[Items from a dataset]
=== Begin Enclosure ===

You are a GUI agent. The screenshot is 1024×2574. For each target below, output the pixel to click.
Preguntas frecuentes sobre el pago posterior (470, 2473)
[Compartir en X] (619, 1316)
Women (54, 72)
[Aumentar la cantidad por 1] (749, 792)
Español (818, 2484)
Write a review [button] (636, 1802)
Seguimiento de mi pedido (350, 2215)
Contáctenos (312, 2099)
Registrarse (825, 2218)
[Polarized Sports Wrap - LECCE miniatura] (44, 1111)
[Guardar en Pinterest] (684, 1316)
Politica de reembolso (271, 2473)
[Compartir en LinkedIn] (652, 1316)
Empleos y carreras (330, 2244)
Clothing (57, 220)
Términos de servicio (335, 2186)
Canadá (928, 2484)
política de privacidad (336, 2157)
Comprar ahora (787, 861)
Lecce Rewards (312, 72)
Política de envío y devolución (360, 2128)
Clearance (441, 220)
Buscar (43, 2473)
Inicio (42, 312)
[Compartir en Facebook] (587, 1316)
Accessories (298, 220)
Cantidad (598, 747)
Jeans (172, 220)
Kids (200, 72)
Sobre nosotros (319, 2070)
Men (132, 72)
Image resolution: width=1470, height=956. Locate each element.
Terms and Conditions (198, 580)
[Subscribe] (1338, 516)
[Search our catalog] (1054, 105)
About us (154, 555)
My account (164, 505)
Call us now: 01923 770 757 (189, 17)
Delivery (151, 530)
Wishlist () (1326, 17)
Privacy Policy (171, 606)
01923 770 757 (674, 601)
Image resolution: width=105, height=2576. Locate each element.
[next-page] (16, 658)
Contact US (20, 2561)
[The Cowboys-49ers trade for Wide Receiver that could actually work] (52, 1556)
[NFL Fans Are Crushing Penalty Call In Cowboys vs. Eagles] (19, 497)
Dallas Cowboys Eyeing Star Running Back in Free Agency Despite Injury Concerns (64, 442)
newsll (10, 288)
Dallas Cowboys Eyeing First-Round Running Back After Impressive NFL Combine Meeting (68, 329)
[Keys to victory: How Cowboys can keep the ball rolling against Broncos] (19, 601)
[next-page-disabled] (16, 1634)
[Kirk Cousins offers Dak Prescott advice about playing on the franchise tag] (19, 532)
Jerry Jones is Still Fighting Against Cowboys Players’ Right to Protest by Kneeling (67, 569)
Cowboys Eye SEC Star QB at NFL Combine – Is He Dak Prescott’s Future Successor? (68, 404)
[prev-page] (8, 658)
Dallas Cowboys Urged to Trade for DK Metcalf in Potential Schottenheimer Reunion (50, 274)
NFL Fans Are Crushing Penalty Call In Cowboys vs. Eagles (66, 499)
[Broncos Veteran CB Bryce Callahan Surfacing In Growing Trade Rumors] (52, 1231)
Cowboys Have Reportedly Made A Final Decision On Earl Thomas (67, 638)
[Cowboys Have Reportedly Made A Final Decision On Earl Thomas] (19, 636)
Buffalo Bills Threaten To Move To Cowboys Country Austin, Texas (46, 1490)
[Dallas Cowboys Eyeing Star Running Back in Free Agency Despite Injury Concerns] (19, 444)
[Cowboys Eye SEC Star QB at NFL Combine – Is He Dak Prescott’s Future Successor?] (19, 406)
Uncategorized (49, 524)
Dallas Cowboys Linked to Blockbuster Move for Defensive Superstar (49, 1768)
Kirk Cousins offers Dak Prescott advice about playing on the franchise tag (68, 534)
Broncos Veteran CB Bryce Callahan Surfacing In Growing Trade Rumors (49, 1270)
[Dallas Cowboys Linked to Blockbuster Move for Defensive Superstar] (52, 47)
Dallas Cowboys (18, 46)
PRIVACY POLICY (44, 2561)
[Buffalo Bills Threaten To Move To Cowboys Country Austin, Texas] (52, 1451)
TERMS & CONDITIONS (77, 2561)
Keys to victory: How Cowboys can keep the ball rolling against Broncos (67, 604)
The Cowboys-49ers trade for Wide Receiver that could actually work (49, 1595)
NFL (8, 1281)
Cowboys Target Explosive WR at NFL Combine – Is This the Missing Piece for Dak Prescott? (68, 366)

=== End Enclosure ===

Exercise instructions:
Across the data, pull every line containing the string "Wide".

Written response:
[The Cowboys-49ers trade for Wide Receiver that could actually work] (52, 1556)
The Cowboys-49ers trade for Wide Receiver that could actually work (49, 1595)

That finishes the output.